Hundreds of thousands of conversations with Elon Musk’s Grok chatbot appeared in search engine results after users shared transcripts via unique links, making the chats accessible more widely than intended. According to BBC News, a Google search on Thursday showed nearly 300,000 indexed Grok conversations, after a share button generated URLs that were subsequently discoverable online. The BBC said it had approached X for comment.
Shared links made chats searchable
BBC News reports that Grok’s share feature creates unique links for conversation transcripts, which appear to have been indexed by Google, surfacing user chats publicly. Tech publication Forbes first reported the appearance of Grok chats in search results and counted more than 370,000 conversations indexed on Google, the BBC notes. Among transcripts seen by the BBC were prompts asking Grok to generate secure passwords, offer weight-loss meal plans, and answer detailed questions about medical conditions. Some users also appeared to test the system’s boundaries.

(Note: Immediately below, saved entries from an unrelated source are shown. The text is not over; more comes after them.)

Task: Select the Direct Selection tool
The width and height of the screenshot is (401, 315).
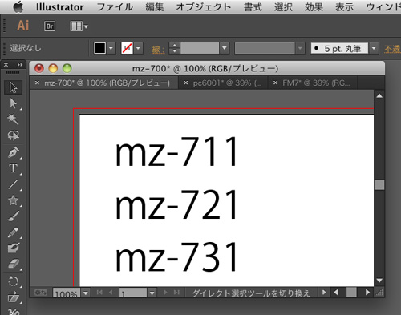Action: point(13,103)
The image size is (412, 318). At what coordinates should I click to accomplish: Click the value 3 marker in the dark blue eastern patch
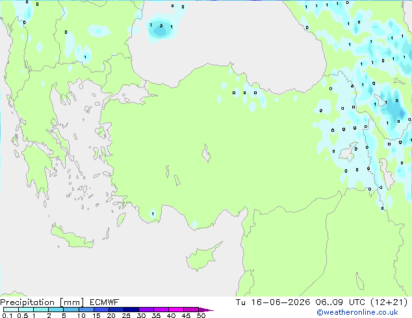tap(397, 101)
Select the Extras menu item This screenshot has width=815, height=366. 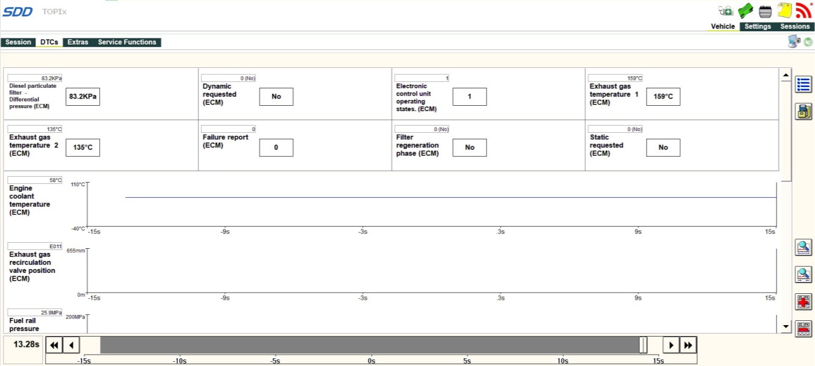[x=78, y=42]
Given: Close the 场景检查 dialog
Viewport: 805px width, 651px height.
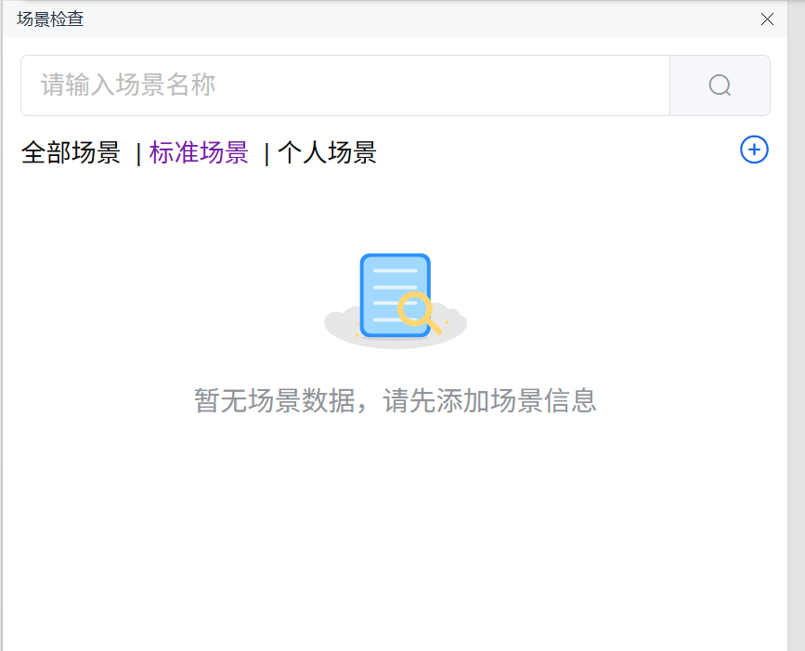Looking at the screenshot, I should click(767, 19).
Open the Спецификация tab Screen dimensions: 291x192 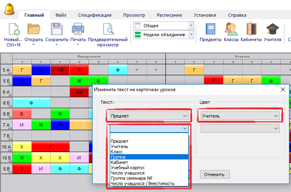tap(94, 15)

In an example cited by the BBC, the chatbot provided detailed instructions on how to make a Class A drug in a lab. The BBC highlights that this is not the first instance of shared AI chatbot conversations appearing more broadly via “share” functions. OpenAI previously rolled back an “experiment” that allowed shared ChatGPT conversations to show up in search engine results, saying at the time that chats were private by default and users had to explicitly opt in to sharing. Earlier this year, Meta faced criticism after shared conversations with its Meta AI appeared in a public “discover” feed on its app, the BBC reports.
Mounting privacy concerns
Experts warn shared prompts may reveal sensitive data
While shared transcripts can obscure account details, BBC News reports that prompts themselves may include personal or sensitive information. Prof Luc Rocher, associate professor at the Oxford Internet Institute, told the BBC that “AI chatbots are a privacy disaster in progress,” adding that “leaked conversations” have exposed details such as full names, locations, mental health information, business operations, or relationships, and that “once leaked online, these conversations will stay there forever.”
Carissa Veliz, associate professor in philosophy at Oxford University’s Institute for Ethics in AI, told the BBC that users not being told that shared chats would appear in search results is “problematic,” noting, “Our technology doesn’t even tell us what it’s doing with our data, and that’s a problem.” The BBC says it has contacted X regarding the Grok chat indexing and is awaiting a response.